According to Websdale, there are 20-25 family annihilations a year. A Washington Post analysis found that in the last decade, 2,051 women were killed by intimate partners, and that in one-third of those cases, the male perpetrators were previously considered dangerous. Gelles estimates that some 90 percent of such intimate homicides include patterns of controlling violence and patterns of domestic abuse in which one partner seeks to control the other, and says those abusive behaviors can ultimately escalate into homicidal acts. Family annihilators may or may not exhibit similar tendencies and behaviors, but this much smaller number of intimate murders is precipitated by a specific event.

“That is not so much control, as shame,” says Gelles. “These guys have somehow come into some shameful event, economically or socially. They want to kill themselves, but they’re so enmeshed in their family system, they choose to take their whole family with them. And those are the cases where the neighbors, when they’re interviewed, say ‘Boy, I’m totally amazed and surprised, I mean, he was a nice, quiet guy. He was the last person in the world I would expect to do it.’”

This is different from murder, non-suicides. In such cases, Gelles says, there is usually a track record — and possibly a police record — of child abuse or domestic violence.

“The big difference between the first type and the second type is the enmeshment, that the offender doesn’t see the family as separate from him,” Gelles says. “He sees the family as one entity. And so, in committing suicide, he commits familial suicide.”

Websdale says that, whether they are familicides or family annihilations — that is, whether or not these cases include suicide — there is a complicated mix of depression, as well as notions of rigidly traditional gender roles that may veer into the territory of domineering behavior, if not outright domestic violence. There are also tendencies towards secrecy in these men, as well as narcissism, notions of grandiosity, sexual jealousy, loneliness, and fears of abandonment.
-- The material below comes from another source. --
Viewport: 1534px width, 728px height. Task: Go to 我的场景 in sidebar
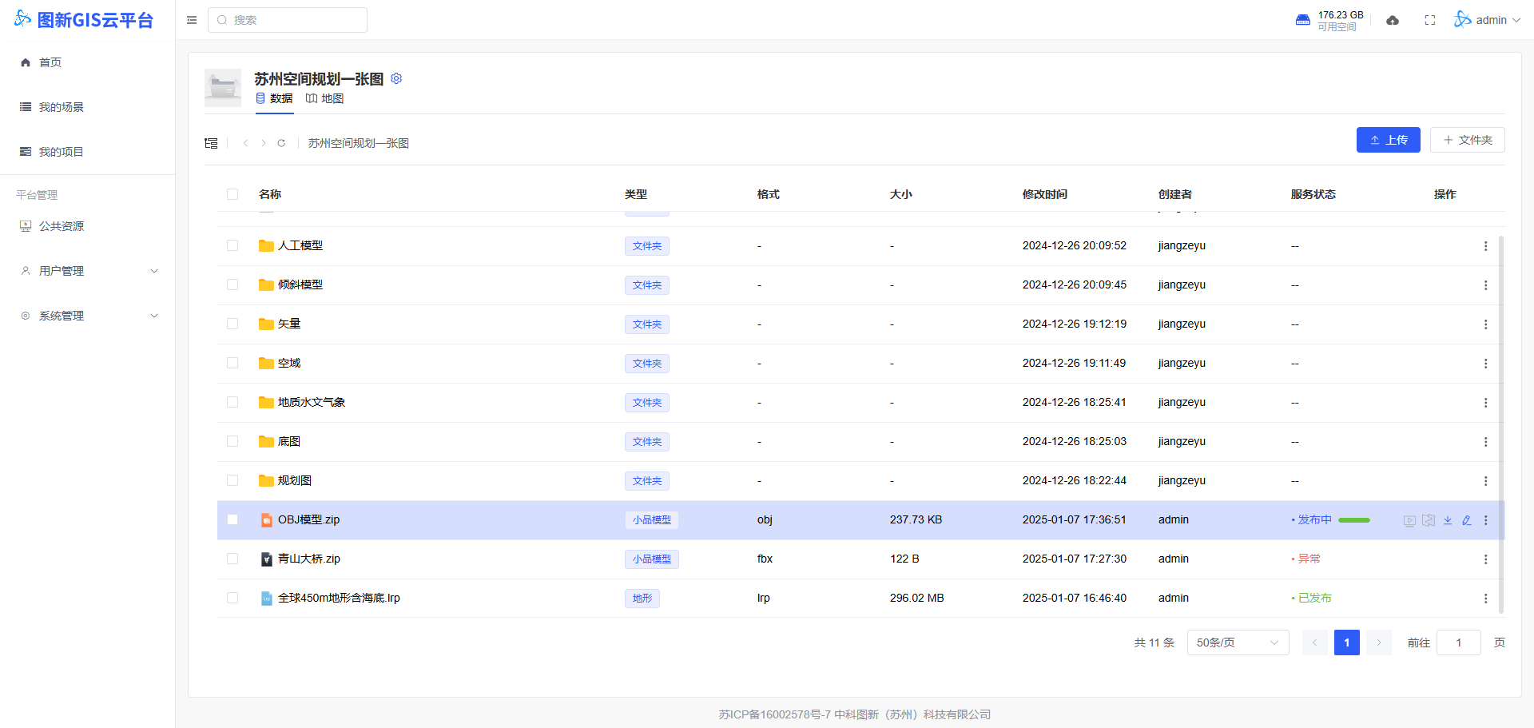click(61, 107)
“These killers are very isolated people, often, and they’re often very depressed people,” Websdale says. “They may not know it, but they are.”

Then comes a crisis. It can be reputational, like a shameful secret being exposed, or it can be economic, like bankruptcy or job loss. This crisis, says Websdale, destabilizes this person’s view of themselves in the traditional role of male protector and provider and power figure, and pushes them to the edge.

“It’s about, I think, failed or compromised masculinity,” Websdale says. “It’s about shame. It’s about a sense of male entitlement sometimes. It’s a sense of misguided altruism.”

Gelles says it’s also about a perceived singularity, the idea that there is no difference between the perpetrator and the family.

“It does involve control, but it’s a different kind of thing, because of this family enmeshment. He really doesn’t see boundaries between his life and his wife’s and his children,” Gelles says. “You could go so far as to say he thinks of ownership of them, but it’s not simply a property ownership, it’s [that] their lives are completely intertwined, there’s no differentiation between his, his wife’s and his children’s.”

With all of that in play, crisis hits, and the perpetrator chooses to protect themselves by destroying themselves, their reputations — and, by extension, in their eyes, their family.

Watts, who allegedly murdered his wife and kids because he wanted a separation and she said he would never get to see the kids again, would fall into the middle of this terrible spectrum — a case of familicide, Gelles says. He couldn’t control her actions, so, presumably, he sought the ultimate form of control.

Despite the similarities between such crimes, Websdale says there are too many things we don’t know and understand about them to come to any easy conclusions, and warns that it is much easier to find those links in retrospect than it is to identify potential risk factors.

“There’s a plethora of possibilities here, but I do think also that we need to face the fact that we’re also dealing with the haunting presence of the inexplicable,” he says. “I think we like, in this age of reason, to think that we can pinpoint a particular cause or factor here or there, and I think the reality is that in these cases, we often can’t.”